If you think seeing a Broadway show 50 times means true love, Bloody Bloody Andrew Jackson dramaturg Anne Davison will do you one better. This devoted Bloody team member has put her heart on her sleeve for President Andrew Jackson. Forever. That’s right, to commemorate her experience with the historical(ish) rock musical, Davison got a tattoo—her first ever!—of the AJ logo on the inside of her left wrist.
“I’m not what I would classify as ‘a tattoo person,’” Davison told Broadway.com. “I don’t even have my ears pierced, so this is pretty out of character.” So why would this ink-averse lady make the leap into such permanent Broadway branding?
“I’m hoping the show outlasts the tattoo, which means it has to run for at least the rest of my lifetime,” Davison said with a laugh. “And I’m hoping that when my grandkids are standing in the lotto line for Bloody Bloody Andrew Jackson tickets I can seem cool to their friends.”
The logo Davison selected isn’t on the poster currently peppering New York City’s bus stops and subway stations, featuring a denim-clad butt and the immortal line “History Just Got all Sexypants.” Rather, her design echoes the show’s nod to emo music culture, based on the band Dashboard Confessional’s re-purposing of the AC/DC logo. “This logo is actually one of the few things that’s been with the show longer than [star] Ben Walker’s butt,” the dramaturg joked.
Joking aside, Davison wanted to commemorate what has been an important experience for her, both professionally and personally. “I’ve been working on Bloody for about five years, since before its first workshop at Williamstown,” she recalled. “I don’t want this to sound clichéd or over the top, but this is truly an extraordinary group of people to work with and the show has become incredibly special to me. Every time we thought it was done, it just kept going further, and now here’s this scrappy little show on Broadway.”

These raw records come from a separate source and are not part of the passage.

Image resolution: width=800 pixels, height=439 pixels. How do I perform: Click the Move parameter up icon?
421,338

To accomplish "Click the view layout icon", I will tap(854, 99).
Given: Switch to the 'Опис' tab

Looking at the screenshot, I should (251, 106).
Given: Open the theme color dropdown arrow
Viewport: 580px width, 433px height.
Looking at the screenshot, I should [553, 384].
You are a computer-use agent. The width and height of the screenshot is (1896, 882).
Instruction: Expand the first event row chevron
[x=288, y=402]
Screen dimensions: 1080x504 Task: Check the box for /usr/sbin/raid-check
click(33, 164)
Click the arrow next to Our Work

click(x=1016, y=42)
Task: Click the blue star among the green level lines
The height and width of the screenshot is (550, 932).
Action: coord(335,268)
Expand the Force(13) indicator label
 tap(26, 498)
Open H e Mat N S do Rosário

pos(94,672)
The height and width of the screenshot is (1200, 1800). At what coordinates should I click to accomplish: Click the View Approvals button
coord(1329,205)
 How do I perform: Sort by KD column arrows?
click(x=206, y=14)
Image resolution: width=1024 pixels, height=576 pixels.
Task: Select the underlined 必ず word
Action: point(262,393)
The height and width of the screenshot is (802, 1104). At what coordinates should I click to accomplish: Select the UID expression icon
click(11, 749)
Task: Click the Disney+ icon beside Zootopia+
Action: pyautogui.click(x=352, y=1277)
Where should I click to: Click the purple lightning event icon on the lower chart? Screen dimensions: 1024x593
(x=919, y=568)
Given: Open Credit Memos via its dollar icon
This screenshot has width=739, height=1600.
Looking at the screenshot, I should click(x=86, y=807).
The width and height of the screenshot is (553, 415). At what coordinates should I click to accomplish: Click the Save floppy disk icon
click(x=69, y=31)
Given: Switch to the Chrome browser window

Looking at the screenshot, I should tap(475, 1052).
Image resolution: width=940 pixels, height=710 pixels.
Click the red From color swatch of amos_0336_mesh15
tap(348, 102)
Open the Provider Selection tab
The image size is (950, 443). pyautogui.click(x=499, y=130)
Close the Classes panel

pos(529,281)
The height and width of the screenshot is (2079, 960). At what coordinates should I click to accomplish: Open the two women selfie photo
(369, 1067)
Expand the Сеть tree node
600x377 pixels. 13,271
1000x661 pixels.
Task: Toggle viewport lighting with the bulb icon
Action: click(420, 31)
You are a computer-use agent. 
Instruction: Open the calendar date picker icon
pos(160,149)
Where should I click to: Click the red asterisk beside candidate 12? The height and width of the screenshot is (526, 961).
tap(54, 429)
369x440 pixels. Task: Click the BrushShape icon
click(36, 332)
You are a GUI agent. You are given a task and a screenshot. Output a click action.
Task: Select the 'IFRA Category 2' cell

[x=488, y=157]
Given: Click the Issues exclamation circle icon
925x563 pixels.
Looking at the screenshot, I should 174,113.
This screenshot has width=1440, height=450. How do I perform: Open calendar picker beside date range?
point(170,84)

No matter how long Bloody Bloody Andrew Jackson treads the Broadway boards, Davison can’t see herself regretting her decision to get inked. “I hope the show runs a really long time, of course, but when it ends it won’t be a laser tattoo removal emergency or anything,” she said. “It’ll be a great talking point, and a chance to bring up what was not only a great theatrical experience, but one of the greatest experiences of my life so far.”